The Question answers all of The Phantom Stranger's questions with more questions which causes The Phantom Stranger to have still more questions. And since nobody is getting anywhere with this conversation, The Phantom Stranger decides to kill himself. But before he can, he sees a Tumblr post that says, "If you are looking for a sign not to kill yourself, this is it." So Phil decides to continue living which causes him to be kidnapped by John Constantine and transported to The Rock of Eternity with his pals Pandora and The Question. It seems John has a favor to ask of them and, judging by the shackles restraining the Trinity of Sin, he isn't taking no or let me think about it for answers.

The Phantom Stranger #13 Rating: No change. I just thought the title of the comic book, "That is the Question!", was just a stupid pun because The Question was guest starring. But it actually wound up being a little bit about suicide! Color me surprised! What color is surprised? If it's red, I take it back. Color me stupid instead.
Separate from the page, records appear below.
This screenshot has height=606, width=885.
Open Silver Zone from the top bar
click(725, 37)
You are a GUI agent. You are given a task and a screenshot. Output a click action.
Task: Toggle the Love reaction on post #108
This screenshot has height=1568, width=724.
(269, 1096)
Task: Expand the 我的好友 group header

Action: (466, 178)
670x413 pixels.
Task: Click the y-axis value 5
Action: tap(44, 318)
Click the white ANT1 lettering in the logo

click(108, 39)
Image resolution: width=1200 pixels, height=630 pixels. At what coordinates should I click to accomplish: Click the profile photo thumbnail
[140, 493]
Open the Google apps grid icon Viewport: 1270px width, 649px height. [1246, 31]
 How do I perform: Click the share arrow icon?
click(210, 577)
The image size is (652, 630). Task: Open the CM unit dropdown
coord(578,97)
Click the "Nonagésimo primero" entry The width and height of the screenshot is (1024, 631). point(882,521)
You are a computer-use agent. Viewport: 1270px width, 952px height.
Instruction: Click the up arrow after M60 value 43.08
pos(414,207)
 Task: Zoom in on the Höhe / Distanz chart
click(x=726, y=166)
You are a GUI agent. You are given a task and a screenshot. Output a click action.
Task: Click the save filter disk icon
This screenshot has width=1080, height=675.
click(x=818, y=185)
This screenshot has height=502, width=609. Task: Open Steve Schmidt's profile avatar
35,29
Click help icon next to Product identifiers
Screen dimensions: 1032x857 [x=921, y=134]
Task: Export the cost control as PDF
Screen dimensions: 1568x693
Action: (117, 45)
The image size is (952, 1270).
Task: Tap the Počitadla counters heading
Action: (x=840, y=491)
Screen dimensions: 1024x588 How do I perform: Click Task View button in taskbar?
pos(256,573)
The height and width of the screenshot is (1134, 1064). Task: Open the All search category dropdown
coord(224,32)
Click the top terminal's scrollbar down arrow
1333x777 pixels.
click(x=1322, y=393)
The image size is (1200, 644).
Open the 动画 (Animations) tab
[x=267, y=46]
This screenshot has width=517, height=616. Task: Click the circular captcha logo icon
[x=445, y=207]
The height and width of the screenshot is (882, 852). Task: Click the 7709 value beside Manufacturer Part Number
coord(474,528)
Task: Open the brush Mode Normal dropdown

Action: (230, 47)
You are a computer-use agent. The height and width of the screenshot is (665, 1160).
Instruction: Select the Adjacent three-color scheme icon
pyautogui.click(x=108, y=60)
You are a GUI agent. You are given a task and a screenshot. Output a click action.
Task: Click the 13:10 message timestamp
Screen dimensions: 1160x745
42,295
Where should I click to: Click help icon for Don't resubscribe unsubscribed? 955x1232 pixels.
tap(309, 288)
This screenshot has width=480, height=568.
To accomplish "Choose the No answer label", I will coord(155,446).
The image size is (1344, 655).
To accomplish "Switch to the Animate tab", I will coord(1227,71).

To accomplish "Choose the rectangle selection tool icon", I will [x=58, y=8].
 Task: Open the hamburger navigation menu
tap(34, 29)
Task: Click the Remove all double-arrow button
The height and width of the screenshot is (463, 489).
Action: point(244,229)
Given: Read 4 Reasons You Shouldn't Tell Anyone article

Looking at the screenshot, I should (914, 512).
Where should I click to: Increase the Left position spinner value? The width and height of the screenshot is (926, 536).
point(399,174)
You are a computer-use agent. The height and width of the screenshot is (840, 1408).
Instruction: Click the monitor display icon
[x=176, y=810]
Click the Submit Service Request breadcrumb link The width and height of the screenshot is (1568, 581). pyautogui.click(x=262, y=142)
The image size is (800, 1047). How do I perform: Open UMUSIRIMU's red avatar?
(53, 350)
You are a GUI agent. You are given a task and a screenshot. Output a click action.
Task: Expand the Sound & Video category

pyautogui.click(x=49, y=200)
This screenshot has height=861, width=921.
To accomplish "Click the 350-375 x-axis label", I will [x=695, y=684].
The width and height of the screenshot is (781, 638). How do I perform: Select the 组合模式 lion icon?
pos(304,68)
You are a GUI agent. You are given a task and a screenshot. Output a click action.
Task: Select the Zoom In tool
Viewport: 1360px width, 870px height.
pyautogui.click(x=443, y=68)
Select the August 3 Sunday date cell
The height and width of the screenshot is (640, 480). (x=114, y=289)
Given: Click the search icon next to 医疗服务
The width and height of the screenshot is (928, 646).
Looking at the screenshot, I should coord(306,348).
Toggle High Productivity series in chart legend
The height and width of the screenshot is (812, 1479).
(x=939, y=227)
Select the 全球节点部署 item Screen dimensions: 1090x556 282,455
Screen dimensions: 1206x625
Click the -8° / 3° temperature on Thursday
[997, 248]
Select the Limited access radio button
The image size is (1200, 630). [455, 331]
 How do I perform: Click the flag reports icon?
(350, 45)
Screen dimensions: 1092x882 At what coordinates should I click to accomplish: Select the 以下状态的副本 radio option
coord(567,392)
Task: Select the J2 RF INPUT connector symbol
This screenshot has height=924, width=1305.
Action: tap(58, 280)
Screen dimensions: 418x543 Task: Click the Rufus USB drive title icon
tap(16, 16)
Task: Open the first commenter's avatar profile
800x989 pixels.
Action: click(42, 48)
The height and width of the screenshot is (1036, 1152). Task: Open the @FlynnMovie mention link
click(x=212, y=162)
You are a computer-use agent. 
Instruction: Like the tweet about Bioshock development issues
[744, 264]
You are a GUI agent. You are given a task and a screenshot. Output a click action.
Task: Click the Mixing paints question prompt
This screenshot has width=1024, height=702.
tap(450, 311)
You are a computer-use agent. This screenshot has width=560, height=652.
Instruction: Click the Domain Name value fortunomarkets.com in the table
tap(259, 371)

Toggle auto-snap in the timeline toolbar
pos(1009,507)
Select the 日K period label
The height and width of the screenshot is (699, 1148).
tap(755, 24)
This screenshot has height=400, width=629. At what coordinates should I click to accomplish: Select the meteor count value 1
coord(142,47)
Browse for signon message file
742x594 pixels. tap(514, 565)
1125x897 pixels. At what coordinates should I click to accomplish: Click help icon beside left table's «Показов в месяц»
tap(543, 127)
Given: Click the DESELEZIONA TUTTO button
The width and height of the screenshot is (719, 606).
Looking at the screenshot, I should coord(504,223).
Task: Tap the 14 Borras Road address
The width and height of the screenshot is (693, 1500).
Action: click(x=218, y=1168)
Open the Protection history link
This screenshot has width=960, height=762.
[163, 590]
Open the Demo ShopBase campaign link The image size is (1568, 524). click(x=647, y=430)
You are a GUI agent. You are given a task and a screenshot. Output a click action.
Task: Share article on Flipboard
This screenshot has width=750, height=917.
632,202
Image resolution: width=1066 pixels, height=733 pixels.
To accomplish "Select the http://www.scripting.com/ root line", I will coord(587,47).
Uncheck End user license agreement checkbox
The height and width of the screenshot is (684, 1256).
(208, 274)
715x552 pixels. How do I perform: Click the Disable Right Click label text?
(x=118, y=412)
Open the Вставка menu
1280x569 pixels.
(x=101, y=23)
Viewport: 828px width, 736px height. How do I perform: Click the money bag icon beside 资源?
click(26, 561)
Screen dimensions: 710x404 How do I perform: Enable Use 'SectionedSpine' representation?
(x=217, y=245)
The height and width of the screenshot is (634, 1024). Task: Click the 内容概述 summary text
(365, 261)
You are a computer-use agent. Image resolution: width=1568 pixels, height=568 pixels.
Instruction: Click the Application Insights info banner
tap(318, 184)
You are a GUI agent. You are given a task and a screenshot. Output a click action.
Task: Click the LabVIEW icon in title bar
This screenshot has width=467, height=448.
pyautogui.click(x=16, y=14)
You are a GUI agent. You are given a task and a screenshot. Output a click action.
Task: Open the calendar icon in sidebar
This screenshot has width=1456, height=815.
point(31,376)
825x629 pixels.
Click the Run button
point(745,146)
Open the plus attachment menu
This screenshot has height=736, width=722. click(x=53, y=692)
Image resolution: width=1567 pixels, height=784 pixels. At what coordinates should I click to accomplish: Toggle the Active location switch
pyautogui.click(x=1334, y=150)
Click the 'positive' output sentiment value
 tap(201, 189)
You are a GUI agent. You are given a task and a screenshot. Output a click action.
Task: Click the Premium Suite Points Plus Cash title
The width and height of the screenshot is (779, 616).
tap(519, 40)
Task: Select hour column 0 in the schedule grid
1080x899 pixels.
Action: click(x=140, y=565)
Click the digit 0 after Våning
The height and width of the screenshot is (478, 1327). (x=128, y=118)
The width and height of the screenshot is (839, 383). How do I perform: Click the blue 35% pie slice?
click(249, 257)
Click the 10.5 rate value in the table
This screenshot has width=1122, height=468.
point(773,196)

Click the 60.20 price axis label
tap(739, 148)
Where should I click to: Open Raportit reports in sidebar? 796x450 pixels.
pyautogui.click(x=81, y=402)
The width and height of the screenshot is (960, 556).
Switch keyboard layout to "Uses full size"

Because I don't know why The Question was hanging about Philip Stark's fire-engulfed house!

Did he finally figure out that Philip Stark was The Phantom Stranger but he didn't get there in time and had to run off when he saw Zauriel?

Maybe The Question arrives at the site of all suicides and The Phantom Stranger was on the edge of despair finding the last memory of his fake family going up in flames? The Question has "To be or not to be?" on his vision board, is that a clue to his ultimate nature? He is The Question of "To be or not to be?" And how then is he tied to The Phantom Stranger being that The Stranger, as Judas Iscariot, hung himself from a tree? Could it be Judas was not supposed to kill himself and that's why he's being punished? And Pandora is being punished because, in some way, the Seven Sins she let out helped convince The Stranger to hang himself? And The Question was supposed to chop down the tree which Judas hung himself on earlier that day but being filled with Lust or Sloth or Gluttony, put it off until later? That's probably exactly it! So The Question's real identity is some lazy Jewish Orchard Keeper.

Sure, sure! You're asking, "But why would they all be punished due to Judas killing himself? What was Judas's destiny to have been if he hadn't died?" But I say, "Don't ask that question! That's a stupid question!" And then you say, "Oh yeah! It is!" And we take each other by the hand and skip off into forever.